First Oncolytic Immunotherapy Improves Durable Response Rate in Melanoma
the Cancer Therapy Advisor take:
Talimogene laherparepvec (T-VEC) is the first oncolytic immunotherapy to demonstrate therapeutic benefit against melanoma in a phase III clinical trial, a new study published online early in the Journal of Clinical Oncology has shown.
For the study, researchers enrolled 436 patients with injectable melanoma that was not surgically resectable and randomly assigned them 2:1 to intralesional T-VEC or subcutaneous granulocyte macrophage colony-stimulating factor (GM-CSF).
Results showed that the durable response rate was 16.3% (95% CI: 12.1-20.5) and 2.1% (95% CI: 0-4.5) in the T-VEC and GM-CSF groups, respectively (OR = 8.9; P < 0.001). In addition, median overall survival was 23.3 months (95% CI: 19.5-29.6) with T-VEC and 18.9 months (95% CI: 16.0-23.7) with GM-CSF (HR = 0.79; 95% CI: 0.62-1.00; P = 0.051).
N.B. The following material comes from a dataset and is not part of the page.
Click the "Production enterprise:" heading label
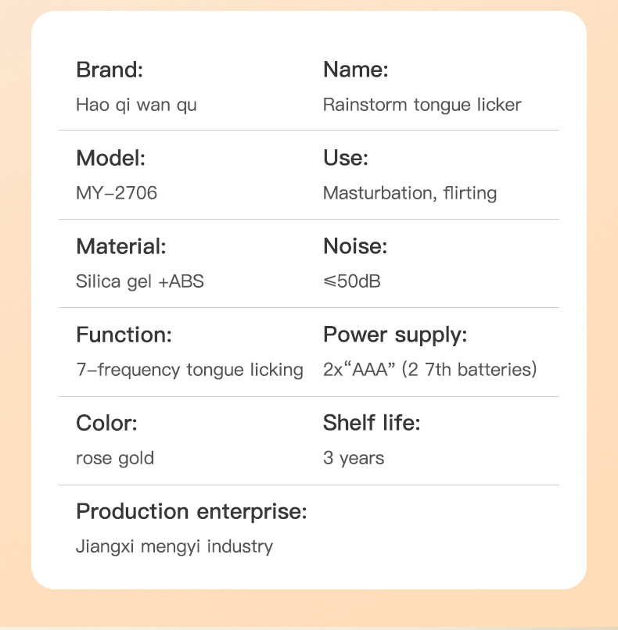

Researchers found that T-VEC was particularly effective in patients with treatment-naive disease and in patients with stage IIIB, IIIC, or IVM1a melanoma.
In regard to safety, the most common adverse events associated with T-VEC treatment were fatigue, chills, and pyrexia.
T-VEC is a herpes simplex virus type 1-derived oncolytic immunotherapy ultimately designed to enhance systemic antitumor immune response.
Talimogene laherparepvec is the first oncolytic immunotherapy to demonstrate therapeutic benefit against melanoma.